Targeted online advertising
We have engaged one or more third party service providers to track and analyse both individualized usage and volume statistical information from interactions with our Websites. We also partner with one or more third parties (such as advertisers and ad networks) to display advertising on our Websites and/or to manage and serve advertising on other sites.
Cookies served through third party services
User email campaigns
Third-party email services like MailChimp automatically place single pixel gifs, also known as web beacons, in every email sent by our Mailchimp for our newsletter content. These are tiny graphic files that contain unique identifiers that enable us and our users to recognize when their subscribers have opened an email or clicked certain links. These technologies record each subscribers email address, IP address, date, and time associated with each open and click for a campaign. We use this data to create reports for our marketing team to learn about how an email campaign performed and what actions subscribers took.

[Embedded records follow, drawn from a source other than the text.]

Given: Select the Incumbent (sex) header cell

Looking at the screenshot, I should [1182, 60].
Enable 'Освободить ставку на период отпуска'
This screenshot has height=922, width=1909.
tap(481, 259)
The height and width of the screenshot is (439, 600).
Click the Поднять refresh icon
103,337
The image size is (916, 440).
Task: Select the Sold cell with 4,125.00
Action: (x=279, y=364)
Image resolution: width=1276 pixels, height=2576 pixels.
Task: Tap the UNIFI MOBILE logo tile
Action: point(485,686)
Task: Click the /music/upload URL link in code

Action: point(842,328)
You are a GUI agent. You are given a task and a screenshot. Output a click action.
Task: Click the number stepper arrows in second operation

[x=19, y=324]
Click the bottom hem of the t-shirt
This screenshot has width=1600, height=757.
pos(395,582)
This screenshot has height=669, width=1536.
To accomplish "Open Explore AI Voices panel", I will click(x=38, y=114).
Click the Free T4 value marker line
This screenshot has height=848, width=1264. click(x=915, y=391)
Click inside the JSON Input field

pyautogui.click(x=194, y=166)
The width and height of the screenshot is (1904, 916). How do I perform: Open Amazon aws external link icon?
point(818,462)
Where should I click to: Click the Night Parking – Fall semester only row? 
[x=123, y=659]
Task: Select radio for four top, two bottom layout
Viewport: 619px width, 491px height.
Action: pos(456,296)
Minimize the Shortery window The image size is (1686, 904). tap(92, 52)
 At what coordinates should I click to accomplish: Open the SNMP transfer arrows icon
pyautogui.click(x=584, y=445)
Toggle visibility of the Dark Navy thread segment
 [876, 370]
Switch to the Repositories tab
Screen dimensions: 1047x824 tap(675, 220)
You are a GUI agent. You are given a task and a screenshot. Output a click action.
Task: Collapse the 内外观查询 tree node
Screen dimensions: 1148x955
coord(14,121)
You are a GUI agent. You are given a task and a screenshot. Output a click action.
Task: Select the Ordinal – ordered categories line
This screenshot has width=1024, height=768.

Google remarketing ads: Our Google remarketing ads feature (also known as web retargeting ads) allows our marketing team to create and manage advertisements on the Google Display Network. If we choose to use this feature, MailChimp installs a Google tracking pixel on our Site through the Snippet. The Snippet also allows our Site to set a MailChimp cookie that will recognize Site visitors via ads placed with the Google remarketing ads feature. These technologies facilitate the placement of advertising campaigns on the Google Display Network and enable MailChimp to provide reporting to our users about the performance of these advertising campaigns. To refuse these cookies, please follow the instructions below under the heading "How can I control cookies?" Alternatively, please click on the relevant opt-out link here: https://www.google.com/settings/ads/plugin
Product retargeting emails: MailChimp product retargeting emails feature allows Xceed to promote new items or best sellers to our subscribers. When a subscriber clicks a link within a product retargeting email, our Site drops a MailChimp cookie on that subscriber's device that is placed through the Snippet. This cookie allows MailChimp to track attribution rates and browser activity and provide reporting to our marketing team regarding the success of our product retargeting emails.
Controlling your Cookies
Disabling Most Interest Based Advertising: Most advertising networks offer you a way to opt out of Interest Based Advertising. If you would like to find out more information, please visit http://www.aboutads.info/choices/ or http://www.youronlinechoices.com
Mobile Advertising: You can opt out of having your mobile advertising identifiers used for certain types of Interest Based Advertising, including those performed by us, by accessing the settings in your Apple or Android mobile device and following the most recent published instructions. If you opt out, we will remove all data about you and no further data collection or tracking will occur. The random ID we (or our third-party partners) had previously assigned to you will also be removed. This means that if at a later stage, you decide to opt-in, we will not be able to continue and track you using the same ID as before, and you will for all practical purposes be a new user to our system.